- Text passage -

ANNUAL INFORMATION FORM
November 29, 2007
                 
 
The Copyright Act (Canada) also provides for performing rights royalties that are payable in respect of the transmission of the music component of non-broadcast television and audio services, such as pay television, specialty services, pay audio and background music services. Pursuant to tariffs approved by the Copyright Board, BDUs and programmers are jointly responsible for a monthly royalty in respect of such non-broadcast television services.
 
(c)   Radio Apparatus
 
The Corporation’s satellite business employs a variety of radio apparatus, including satellite earth stations, and uses radio spectrum. Shaw requires a radio authorization from the Minister of Industry under the Radiocommunication Act (Canada) for each radio apparatus installed, operated or possessed by Satellite Services for use in its businesses unless the apparatus has been exempted from the requirement for an authorization. Shaw also requires a license from Industry Canada to utilize specified radio spectrum for Shaw Tracking.
 
CAPITAL STRUCTURE, DIVIDENDS AND RELATED MATTERS
 
1.   Description of Capital Structure
 
(a)   General
 
The authorized share capital of the Corporation consists of a limited number of Class A Participating Shares (the “Class A Shares”), which are voting, as described below; an unlimited number of Class B Non-Voting Participating Shares (the “Class B Non-Voting Shares”) (and, together with the Class A Shares, the “Shaw Shares”); an unlimited number of Class 1 Preferred Shares (the “Class 1 Preferred Shares”), issuable in series; and an unlimited number of Class 2 Preferred Shares (the “Class 2 Preferred Shares”), issuable in series. As at August 31, 2007, there were 22,563,064 Class A Shares, 408,770,759 Class B Non-Voting Shares and no preferred shares outstanding.

- Requests -
1 > According to the annual information form, how many Class B Non-Voting Shares were outstanding as at August 31, 2007?
2 > Retype the annual information form word for word, from "The authorized share" up to and including "preferred shares outstanding.".

- Provided data -
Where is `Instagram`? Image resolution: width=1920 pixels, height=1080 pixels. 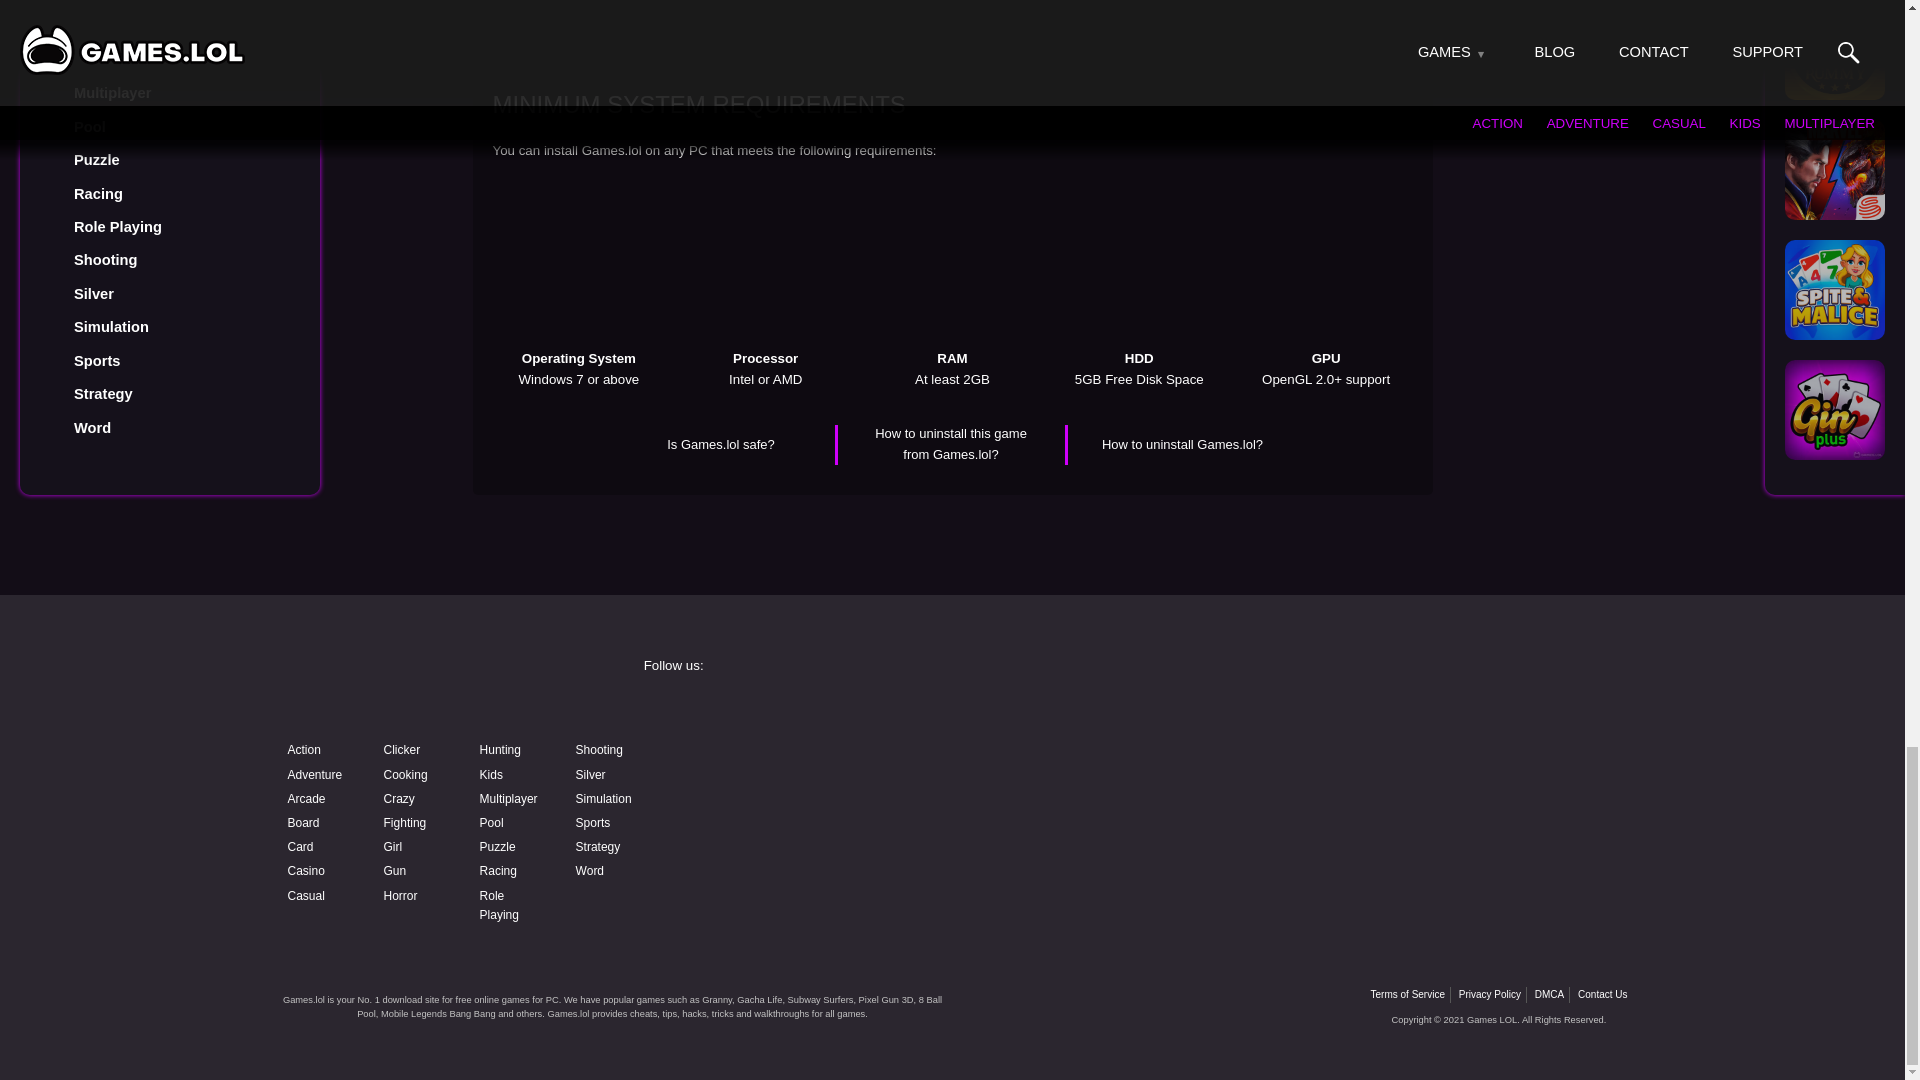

- Worked answers -
1 > 408,770,759

2 >
The authorized share capital of the Corporation consists of a limited number of Class A Participating Shares (the “Class A Shares”), which are voting, as described below; an unlimited number of Class B Non-Voting Participating Shares (the “Class B Non-Voting Shares”) (and, together with the Class A Shares, the “Shaw Shares”); an unlimited number of Class 1 Preferred Shares (the “Class 1 Preferred Shares”), issuable in series; and an unlimited number of Class 2 Preferred Shares (the “Class 2 Preferred Shares”), issuable in series. As at August 31, 2007, there were 22,563,064 Class A Shares, 408,770,759 Class B Non-Voting Shares and no preferred shares outstanding.